_WHAT THE TASK ASKS_
Write out every line of the records below, from the line containing "Click the id value 3 in response" down to the line containing "[1141, 304]", copying each one exactly.
┌──
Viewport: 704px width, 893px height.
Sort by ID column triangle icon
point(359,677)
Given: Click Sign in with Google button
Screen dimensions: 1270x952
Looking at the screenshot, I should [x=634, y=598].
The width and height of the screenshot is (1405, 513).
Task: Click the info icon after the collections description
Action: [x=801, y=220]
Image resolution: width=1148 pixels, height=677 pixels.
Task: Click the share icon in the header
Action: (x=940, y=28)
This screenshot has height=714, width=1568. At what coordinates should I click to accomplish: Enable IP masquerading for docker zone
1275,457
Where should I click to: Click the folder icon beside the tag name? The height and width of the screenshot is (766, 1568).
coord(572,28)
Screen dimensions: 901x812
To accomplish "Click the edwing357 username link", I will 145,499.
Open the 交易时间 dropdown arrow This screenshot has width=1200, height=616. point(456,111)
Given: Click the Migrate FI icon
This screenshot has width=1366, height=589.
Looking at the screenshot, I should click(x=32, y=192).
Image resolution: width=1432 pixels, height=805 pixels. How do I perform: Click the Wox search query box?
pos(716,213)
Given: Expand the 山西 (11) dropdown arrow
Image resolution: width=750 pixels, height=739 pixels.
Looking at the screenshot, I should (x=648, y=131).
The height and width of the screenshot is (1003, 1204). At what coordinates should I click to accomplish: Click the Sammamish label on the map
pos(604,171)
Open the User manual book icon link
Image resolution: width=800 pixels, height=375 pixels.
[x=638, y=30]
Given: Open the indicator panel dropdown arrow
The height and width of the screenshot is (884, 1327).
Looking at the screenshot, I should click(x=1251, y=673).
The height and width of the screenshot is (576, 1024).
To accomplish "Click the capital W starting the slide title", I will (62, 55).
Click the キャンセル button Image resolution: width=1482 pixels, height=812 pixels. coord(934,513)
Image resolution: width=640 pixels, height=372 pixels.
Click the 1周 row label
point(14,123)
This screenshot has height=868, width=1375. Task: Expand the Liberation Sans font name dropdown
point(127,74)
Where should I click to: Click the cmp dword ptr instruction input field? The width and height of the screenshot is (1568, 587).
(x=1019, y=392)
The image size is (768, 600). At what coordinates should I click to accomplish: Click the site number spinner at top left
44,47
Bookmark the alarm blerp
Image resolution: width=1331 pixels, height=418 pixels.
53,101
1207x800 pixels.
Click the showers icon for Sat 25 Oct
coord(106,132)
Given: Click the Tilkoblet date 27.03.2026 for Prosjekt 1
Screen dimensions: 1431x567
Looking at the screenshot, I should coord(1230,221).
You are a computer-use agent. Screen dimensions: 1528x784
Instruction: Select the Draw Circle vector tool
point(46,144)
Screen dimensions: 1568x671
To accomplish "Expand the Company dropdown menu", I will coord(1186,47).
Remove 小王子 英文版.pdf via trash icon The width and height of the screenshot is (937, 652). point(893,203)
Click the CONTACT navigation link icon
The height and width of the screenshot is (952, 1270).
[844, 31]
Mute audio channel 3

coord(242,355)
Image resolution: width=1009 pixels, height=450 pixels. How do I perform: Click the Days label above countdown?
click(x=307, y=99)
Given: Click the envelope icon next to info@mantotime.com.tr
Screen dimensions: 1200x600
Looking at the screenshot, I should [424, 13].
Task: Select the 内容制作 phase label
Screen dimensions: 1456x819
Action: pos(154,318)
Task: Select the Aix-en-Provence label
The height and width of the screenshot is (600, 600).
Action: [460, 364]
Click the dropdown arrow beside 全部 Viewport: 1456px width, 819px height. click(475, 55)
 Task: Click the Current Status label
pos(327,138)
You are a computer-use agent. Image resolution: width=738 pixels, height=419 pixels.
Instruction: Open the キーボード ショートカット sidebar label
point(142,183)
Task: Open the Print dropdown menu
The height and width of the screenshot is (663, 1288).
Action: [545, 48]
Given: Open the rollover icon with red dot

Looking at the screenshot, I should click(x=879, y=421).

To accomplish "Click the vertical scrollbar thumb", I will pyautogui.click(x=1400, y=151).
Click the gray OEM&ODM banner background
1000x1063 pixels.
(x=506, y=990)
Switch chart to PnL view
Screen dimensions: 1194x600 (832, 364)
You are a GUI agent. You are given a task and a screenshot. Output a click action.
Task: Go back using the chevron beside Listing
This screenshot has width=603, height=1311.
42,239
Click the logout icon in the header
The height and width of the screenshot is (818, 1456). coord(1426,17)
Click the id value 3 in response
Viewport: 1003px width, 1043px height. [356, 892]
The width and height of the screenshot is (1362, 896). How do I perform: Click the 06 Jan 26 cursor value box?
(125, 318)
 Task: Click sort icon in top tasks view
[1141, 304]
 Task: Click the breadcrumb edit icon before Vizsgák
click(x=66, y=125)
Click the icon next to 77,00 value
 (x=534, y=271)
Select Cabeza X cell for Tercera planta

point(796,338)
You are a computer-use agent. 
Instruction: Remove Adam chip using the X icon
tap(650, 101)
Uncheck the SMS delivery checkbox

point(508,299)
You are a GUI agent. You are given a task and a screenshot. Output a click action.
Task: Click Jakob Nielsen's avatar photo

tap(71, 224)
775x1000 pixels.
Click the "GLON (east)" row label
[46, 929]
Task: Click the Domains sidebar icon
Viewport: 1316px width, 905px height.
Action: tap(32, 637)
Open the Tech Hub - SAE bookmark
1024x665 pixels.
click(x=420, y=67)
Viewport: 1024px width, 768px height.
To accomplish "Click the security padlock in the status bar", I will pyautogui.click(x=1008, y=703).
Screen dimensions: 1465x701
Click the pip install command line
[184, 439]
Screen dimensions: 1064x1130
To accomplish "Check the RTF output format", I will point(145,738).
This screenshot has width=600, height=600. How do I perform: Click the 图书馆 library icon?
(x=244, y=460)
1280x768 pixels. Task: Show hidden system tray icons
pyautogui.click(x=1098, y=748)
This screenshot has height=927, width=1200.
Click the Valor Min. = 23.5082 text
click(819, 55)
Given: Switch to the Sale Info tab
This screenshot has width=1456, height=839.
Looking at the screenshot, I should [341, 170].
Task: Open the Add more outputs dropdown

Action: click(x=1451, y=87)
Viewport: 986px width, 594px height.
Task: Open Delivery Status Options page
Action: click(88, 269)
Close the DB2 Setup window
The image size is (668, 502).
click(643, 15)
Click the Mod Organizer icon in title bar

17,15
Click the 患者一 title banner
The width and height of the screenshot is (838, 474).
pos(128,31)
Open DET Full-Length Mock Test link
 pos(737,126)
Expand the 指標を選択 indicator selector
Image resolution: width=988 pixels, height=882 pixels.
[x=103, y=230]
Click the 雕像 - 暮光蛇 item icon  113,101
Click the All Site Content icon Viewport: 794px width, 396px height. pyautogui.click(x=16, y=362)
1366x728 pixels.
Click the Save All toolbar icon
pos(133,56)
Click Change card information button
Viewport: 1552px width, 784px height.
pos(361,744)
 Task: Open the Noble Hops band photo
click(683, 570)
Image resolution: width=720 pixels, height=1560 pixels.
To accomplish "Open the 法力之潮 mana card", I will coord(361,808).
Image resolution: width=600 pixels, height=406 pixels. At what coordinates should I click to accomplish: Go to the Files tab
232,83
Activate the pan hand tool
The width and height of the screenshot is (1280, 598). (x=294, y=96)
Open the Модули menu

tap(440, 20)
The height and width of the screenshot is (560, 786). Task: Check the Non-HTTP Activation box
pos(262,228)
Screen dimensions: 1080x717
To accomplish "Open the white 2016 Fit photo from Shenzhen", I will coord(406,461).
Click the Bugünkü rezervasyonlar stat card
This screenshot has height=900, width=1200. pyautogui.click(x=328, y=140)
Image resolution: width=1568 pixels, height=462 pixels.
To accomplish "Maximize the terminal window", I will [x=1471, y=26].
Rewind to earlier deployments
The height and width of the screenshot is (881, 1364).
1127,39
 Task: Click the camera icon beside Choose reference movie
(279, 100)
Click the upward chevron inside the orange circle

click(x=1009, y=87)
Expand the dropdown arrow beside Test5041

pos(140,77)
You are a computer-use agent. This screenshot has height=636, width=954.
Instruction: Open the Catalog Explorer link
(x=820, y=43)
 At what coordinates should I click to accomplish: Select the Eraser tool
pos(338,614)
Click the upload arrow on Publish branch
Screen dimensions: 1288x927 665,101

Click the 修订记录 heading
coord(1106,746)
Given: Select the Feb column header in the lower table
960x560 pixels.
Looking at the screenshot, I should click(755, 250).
└──
_EXERCISE RESPONSE_
Click the id value 3 in response
Viewport: 1003px width, 1043px height. [356, 892]
The width and height of the screenshot is (1362, 896). How do I perform: Click the 06 Jan 26 cursor value box?
(125, 318)
 Task: Click sort icon in top tasks view
[1141, 304]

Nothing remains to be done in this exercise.